Working with data

Computational biology is a field that involves the application of computers and computer science to the understanding and modeling of the structures and processes of life. It entails the use of computational methods (e.g., algorithms) for the representation and simulation of biological systems, as well as for the interpretation of experimental data, often on a very large scale.

The importance of data in computational biology cannot be overstated. With the emergence of large data sets across biomedicine, computational biologists can contribute not only to testing hypotheses, but also to exploring the data in such a way as to generate novel, unexpected, groundbreaking hypotheses that can subsequently be tested and validated. In other words, data is the foundation upon which computational biology is built. It is the raw material that computational biologists use to develop algorithms or models for understanding biological systems and relationships.

Relevant packages

NumPy is an open-source Python library that provides support for large, multi-dimensional arrays and matrices, along with a large collection of high-level mathematical functions to operate on these arrays.
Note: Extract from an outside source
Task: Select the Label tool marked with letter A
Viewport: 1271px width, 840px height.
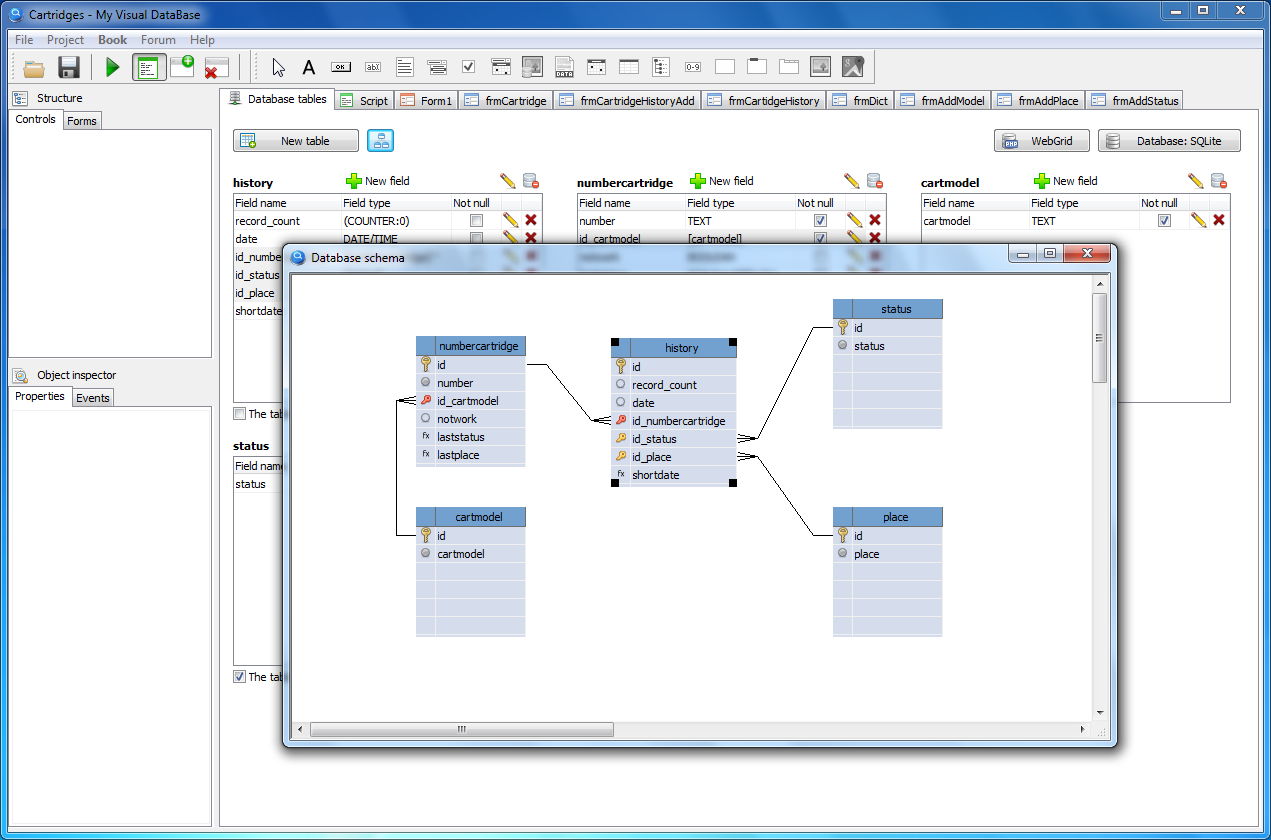Action: 309,68
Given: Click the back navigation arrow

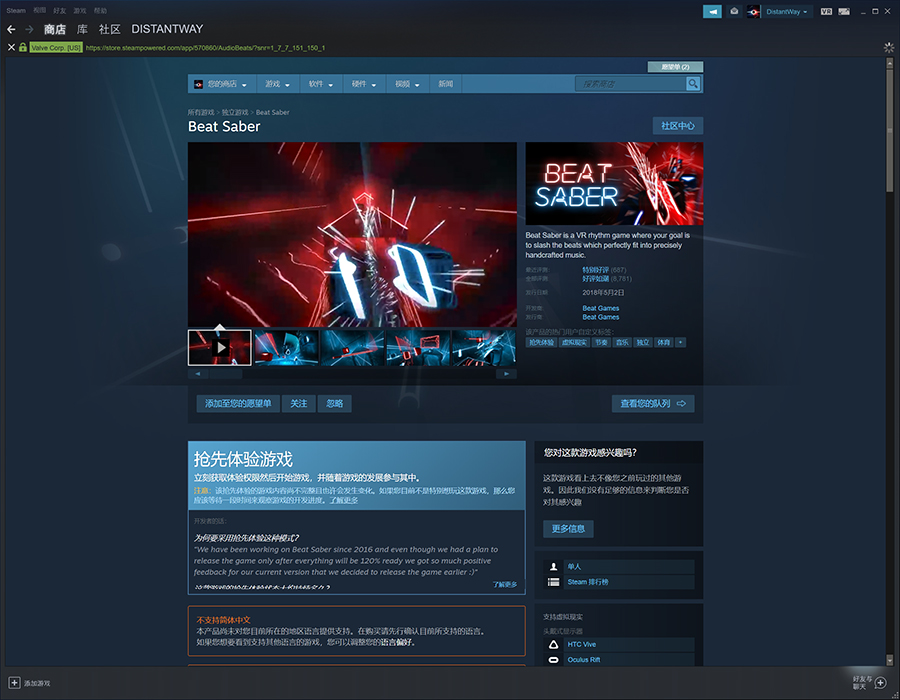Looking at the screenshot, I should tap(11, 29).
It is a fundamental package for scientific computing with Python and is widely used in the field of data science. NumPy is also the foundation upon which other libraries such as Pandas are built.

Pandas is a popular open-source data manipulation and analysis library built on top of NumPy. It provides a powerful set of tools for working with structured data, including data frames, series, and panel data structures. Pandas is particularly well-suited for working with tabular data, such as spreadsheets or SQL tables. Its versatility and ease of use make it an essential tool for data analysts, scientists, and engineers working with structured data in Python.
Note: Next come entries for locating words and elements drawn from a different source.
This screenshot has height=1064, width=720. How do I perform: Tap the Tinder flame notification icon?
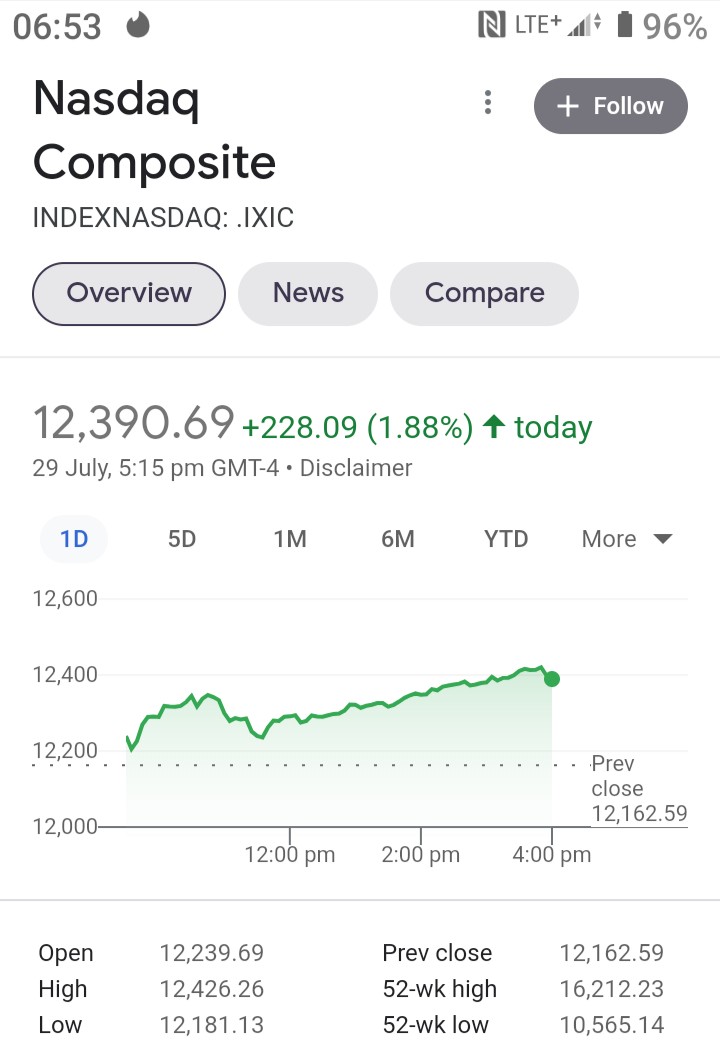pos(138,26)
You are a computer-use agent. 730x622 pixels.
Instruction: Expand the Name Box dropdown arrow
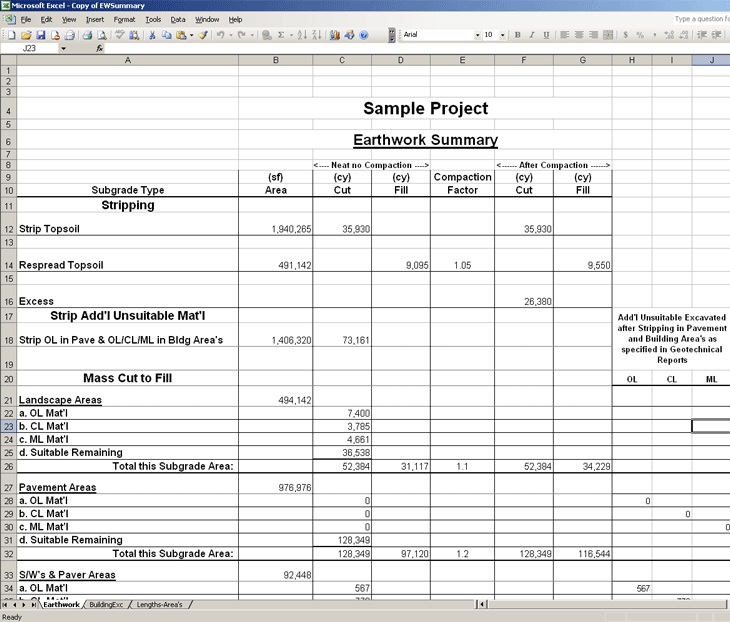tap(63, 48)
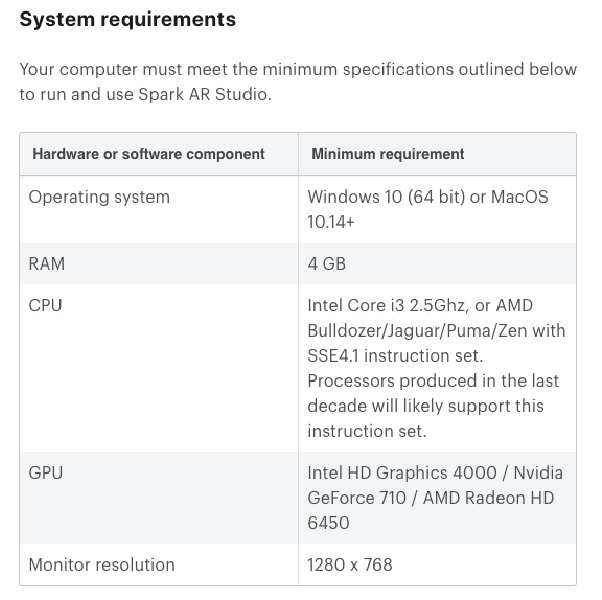Click the Operating system row label
Image resolution: width=602 pixels, height=600 pixels.
click(99, 197)
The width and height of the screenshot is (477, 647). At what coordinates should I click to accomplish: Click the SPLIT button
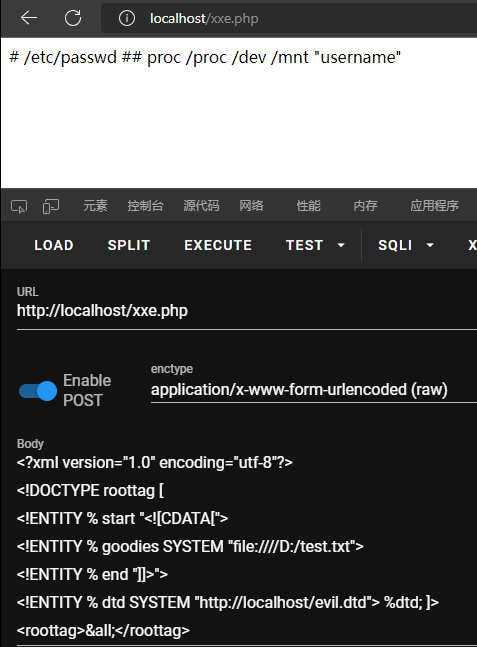coord(129,245)

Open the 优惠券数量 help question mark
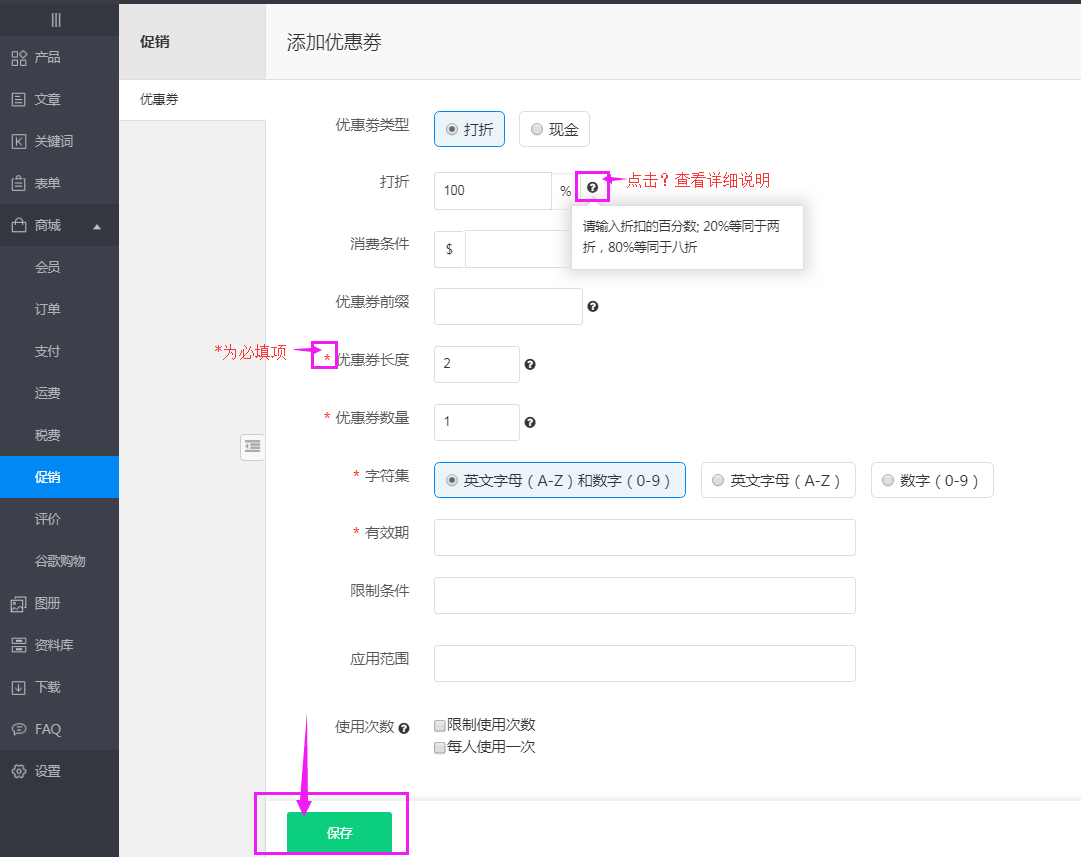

The most ubiquitous use of NumPy and Pandas is in data analysis and manipulation. NumPy provides the underlying data structure for Pandas, which in turn provides a powerful set of tools for working with structured data. Together, these libraries provide a comprehensive suite of tools for data analysis, manipulation, and visualization.

🎯 Expectations

We will be primarily be using NumPy and pandas to load and manipulate data. Here, I just want you to be familiar with the basic notation, vocabulary, and procedures so you can navigate the package documentation.